DOSSIER : L’Europe de la crise : Mêmes attaques, mêmes colères

Avis de tempête sociale à l’Est

Mis en ligne le 29 janvier 2011 Convergences Monde

Il y a peu encore, l’Europe de l’Est, mis à part la Roumanie, la Bulgarie et les pays de l’ex Yougoslavie, faisait figure de petit miracle capitaliste. Les économistes qualifiaient les pays baltes de « Tigres », parce que leur croissance rappelait celle des pays émergents d’Asie des années 1990. En fait, un « petit miracle » avec son lot de croissance des inégalités et de casse sociale. La Hongrie, la Pologne ou la Slovaquie suivaient le train. Plus dure est la chute.

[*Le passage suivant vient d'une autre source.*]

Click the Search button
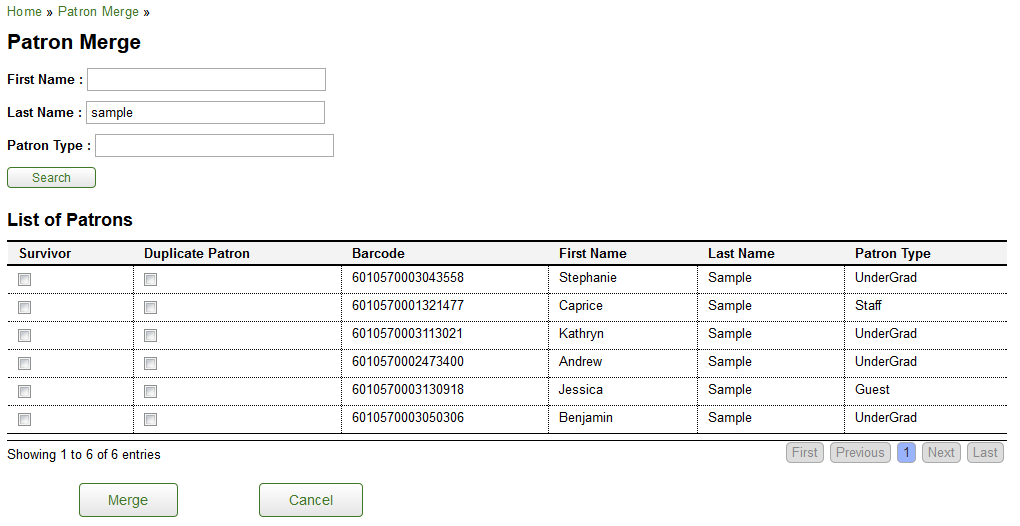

Entretemps, la crise est passée par là. Les PIB de tous les pays de l’Est plongent en 2009 de 3 à 10 %, et même, sur la période 2008-2010, de 20 % pour l’Estonie et 25 % pour la Lettonie. Seule la Pologne, moins dépendante des exportations, maintient un taux de croissance positif.

Dès l’automne 2008, les marchés financiers augmentent en effet les taux d’intérêt pour les États situés hors de la zone euro. Ceux-ci, juste pour boucler leurs budgets, doivent emprunter au FMI. Les États membres de la zone euro ne sont pas plus protégés. L’Estonie, dont la couronne était indexée sur l’euro dès avant la crise en vue de son intégration à la monnaie unique, a dû par exemple appliquer une politique de coupes sombres dans les budgets sociaux.

La crise devient sociale

Le chômage explose dans les pays baltes, grimpant de 4 ou 5 % de la population active à 15 %. En Pologne, les plans de licenciements se sont multipliés dans les chantiers navals de Gdynia et Szczecin, chez les sous-traitants auxquels Ikea fait fabriquer ses meubles ou Chantelle sa lingerie, dans les transports, l’industrie automobile ou la téléphonie. Le taux de chômage a bondi de 8,5 à 13 % depuis septembre 2009. Ces chiffres ne tiennent pas compte du développement des petits boulots : 3 millions de Polonais seraient « auto-entrepreneurs », poussés dans cette voie par la faiblesse des indemnités de chômage.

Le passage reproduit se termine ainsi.